Asian Noodles & FODMAPs

We are huge noodle fans. A bowl of – almost anything! – entwined with pasta or Asian-style noodles makes for serious comfort food and we are here to tell you that you can enjoy many such dishes while following the low FODMAP diet.

We actually have an entire article for you on Asian Noodles that we think you will enjoy. Take a read!

This recipe uses broad Asian-style rice noodles. More below.

Frequently Asked Questions

What Is Pad See Ew?

The rough translation of “pad see ew” is “fried with soy sauce” and indeed they are! It is a popular street food in Thailand which combines rice noodles with some wort of protein – beef, pork or chicken and you can even use tofu for a plant-based protein. The sauce always contains soy sauce. Some cooks use oyster sauce in addition, as we do here. It adds depth, complexity and umami. Recipes usually also include vinegar and sugar. Chinese broccoli, gai lan, is the highlighted vegetable and an egg is scrambled in there, too. It is prepared with a stir-fry technique.

What Is Gai Lan?

Gai lan is Chinese broccoli and it has a generous low FODMAP serving size of 75 g, which is about 1 cup chopped. It is very leafy, with prominent stems and very little flower, which makes it very different from regular broccoli. It also has a different taste – it is more bitter – which is partly what makes pad see ew what it is. There really is no substitute.

Can I Use Regular Broccoli?

We do not recommend it. Not only will you miss out on the leafy aspects of gai lan, but the flavor is also not the same at all. See Q&A above.

Do I Need To Use Oyster Sauce?

This recipe was developed with oyster sauce as a key ingredient, so for this low FODMAP Pad See Ew the answer is yes. We use Panda Green Label Oyster Sauce, which is gluten-free and low FODMAP.
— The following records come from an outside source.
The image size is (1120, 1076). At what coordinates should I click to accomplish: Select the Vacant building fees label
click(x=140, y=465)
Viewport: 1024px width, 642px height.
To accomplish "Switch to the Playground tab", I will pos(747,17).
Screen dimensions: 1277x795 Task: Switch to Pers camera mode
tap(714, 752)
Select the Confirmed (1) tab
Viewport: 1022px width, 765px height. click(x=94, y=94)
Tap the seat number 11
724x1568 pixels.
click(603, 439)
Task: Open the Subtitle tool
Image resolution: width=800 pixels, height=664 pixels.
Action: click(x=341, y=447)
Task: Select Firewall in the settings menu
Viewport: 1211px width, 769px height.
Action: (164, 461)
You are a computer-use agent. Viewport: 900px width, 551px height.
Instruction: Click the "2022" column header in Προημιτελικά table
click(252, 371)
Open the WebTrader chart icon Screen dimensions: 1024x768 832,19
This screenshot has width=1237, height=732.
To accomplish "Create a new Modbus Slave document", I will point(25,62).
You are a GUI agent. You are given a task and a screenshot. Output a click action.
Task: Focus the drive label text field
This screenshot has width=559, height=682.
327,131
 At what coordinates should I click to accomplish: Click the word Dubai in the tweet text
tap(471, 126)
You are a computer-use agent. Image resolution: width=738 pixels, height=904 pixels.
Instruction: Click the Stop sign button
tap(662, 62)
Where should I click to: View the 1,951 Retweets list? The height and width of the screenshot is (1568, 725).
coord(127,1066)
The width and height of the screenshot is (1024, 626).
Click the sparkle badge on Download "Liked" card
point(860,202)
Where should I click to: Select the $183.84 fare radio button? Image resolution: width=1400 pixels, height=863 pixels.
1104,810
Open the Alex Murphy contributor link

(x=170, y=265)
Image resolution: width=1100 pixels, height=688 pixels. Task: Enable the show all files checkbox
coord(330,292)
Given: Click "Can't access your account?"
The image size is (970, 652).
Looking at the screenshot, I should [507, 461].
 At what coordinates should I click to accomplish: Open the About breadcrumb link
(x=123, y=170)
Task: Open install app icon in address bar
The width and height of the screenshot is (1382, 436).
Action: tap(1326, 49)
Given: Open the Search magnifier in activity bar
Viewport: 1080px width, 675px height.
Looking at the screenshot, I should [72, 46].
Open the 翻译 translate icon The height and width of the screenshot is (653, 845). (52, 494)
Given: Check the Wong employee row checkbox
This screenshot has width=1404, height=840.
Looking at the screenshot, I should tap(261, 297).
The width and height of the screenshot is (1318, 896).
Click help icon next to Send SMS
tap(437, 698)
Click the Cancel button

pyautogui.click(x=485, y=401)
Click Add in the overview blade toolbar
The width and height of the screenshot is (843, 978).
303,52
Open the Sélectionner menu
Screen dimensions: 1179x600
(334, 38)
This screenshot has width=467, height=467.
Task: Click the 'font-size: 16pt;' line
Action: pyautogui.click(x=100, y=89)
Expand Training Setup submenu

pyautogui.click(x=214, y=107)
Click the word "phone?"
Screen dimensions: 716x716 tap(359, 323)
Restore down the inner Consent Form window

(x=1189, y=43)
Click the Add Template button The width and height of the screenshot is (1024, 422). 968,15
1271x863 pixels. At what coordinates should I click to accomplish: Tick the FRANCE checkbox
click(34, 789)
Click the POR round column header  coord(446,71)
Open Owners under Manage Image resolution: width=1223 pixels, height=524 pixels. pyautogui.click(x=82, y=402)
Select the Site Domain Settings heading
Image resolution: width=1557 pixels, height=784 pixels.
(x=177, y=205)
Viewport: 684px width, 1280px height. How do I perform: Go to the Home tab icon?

What Kind Of Soy Sauce Do I Need

Many traditional recipes for Pad See Ew call for both light and dark soy sauce, which not everyone has easy access to. I use one kind of soy sauce and please note that I suggest low-sodium and naturally brewed. This dish is salty as it is, and in my opinion needs the low sodium to work – and it must be a naturally brewed soy sauce as well. There are lesser soy sauces that are very harsh and chemically produced. The latter are the type often found in US supermarkets and we do not recommend them for any dish, but especially this one, which counts on a well-flavored, savory high quality soy sauce. Try San-J brand.

What Kind Of Noodles Do I Need For Pad See Ew?

This is a great question! If you have access to fresh noodles, such as sen yai, then you could tweak the recipe and use them. If you do buy them, keep them at room temperature and use ASAP. They become hard and unmanageable if refrigerated. Because most folks will not have access to sen yai, I chose to use easier-to-find and/or mail-order dried rice noodles. Get the ones labeled XL as seen below. They still will not be as wide as fresh, but they are a great substitute.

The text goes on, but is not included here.